> [PROBLEM]: In the copy, keep every record exact and leave out all images.

____________

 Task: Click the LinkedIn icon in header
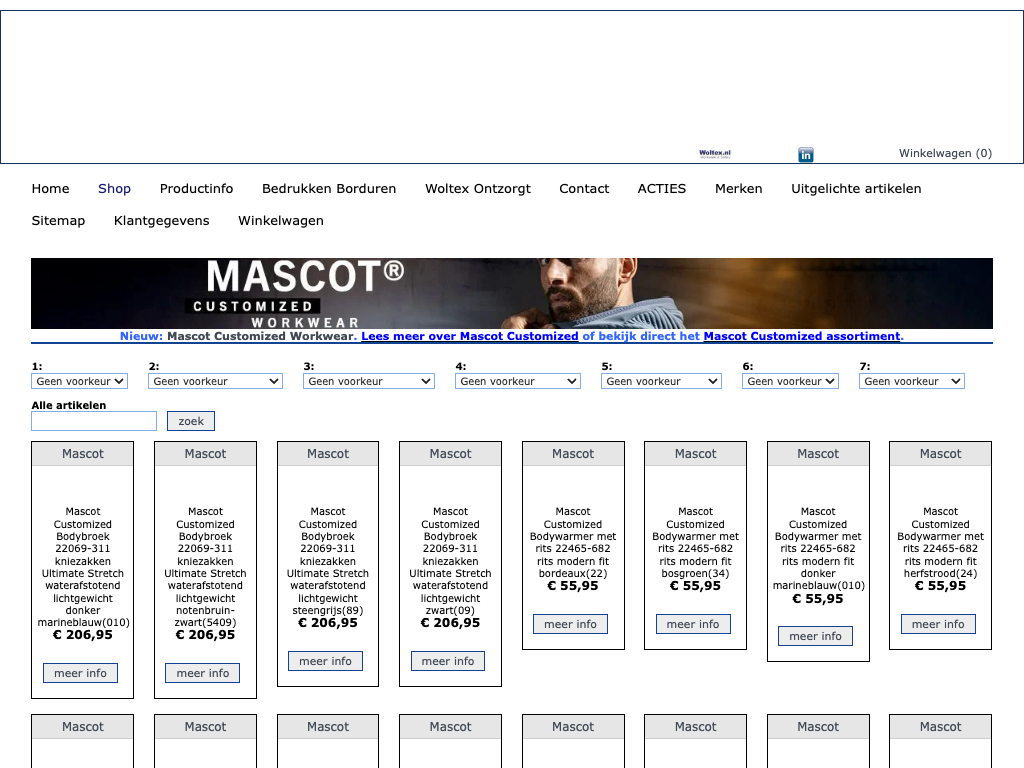click(x=805, y=155)
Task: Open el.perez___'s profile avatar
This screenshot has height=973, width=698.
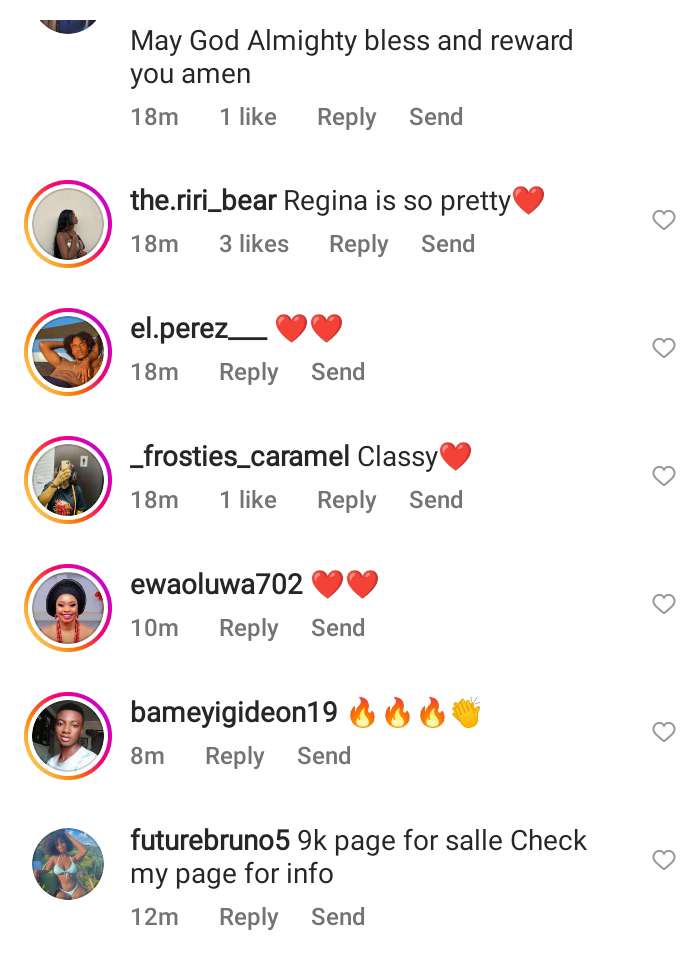Action: pyautogui.click(x=68, y=351)
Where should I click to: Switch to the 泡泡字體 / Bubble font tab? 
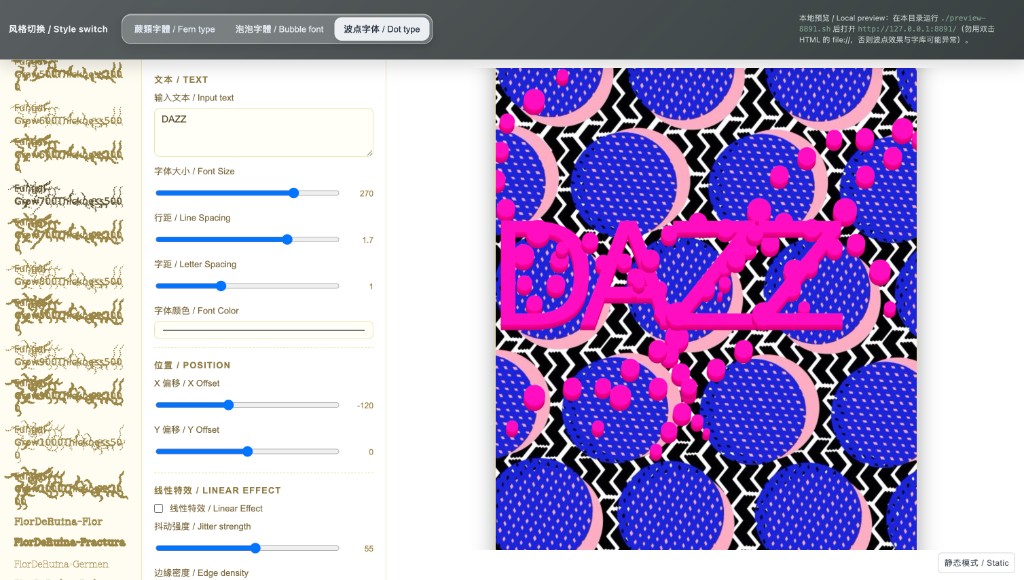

____________

> [REPLY TO THE TASK]:
 Task: Click the LinkedIn icon in header
click(x=805, y=155)
Task: Open el.perez___'s profile avatar
This screenshot has height=973, width=698.
Action: pyautogui.click(x=68, y=351)
Where should I click to: Switch to the 泡泡字體 / Bubble font tab? 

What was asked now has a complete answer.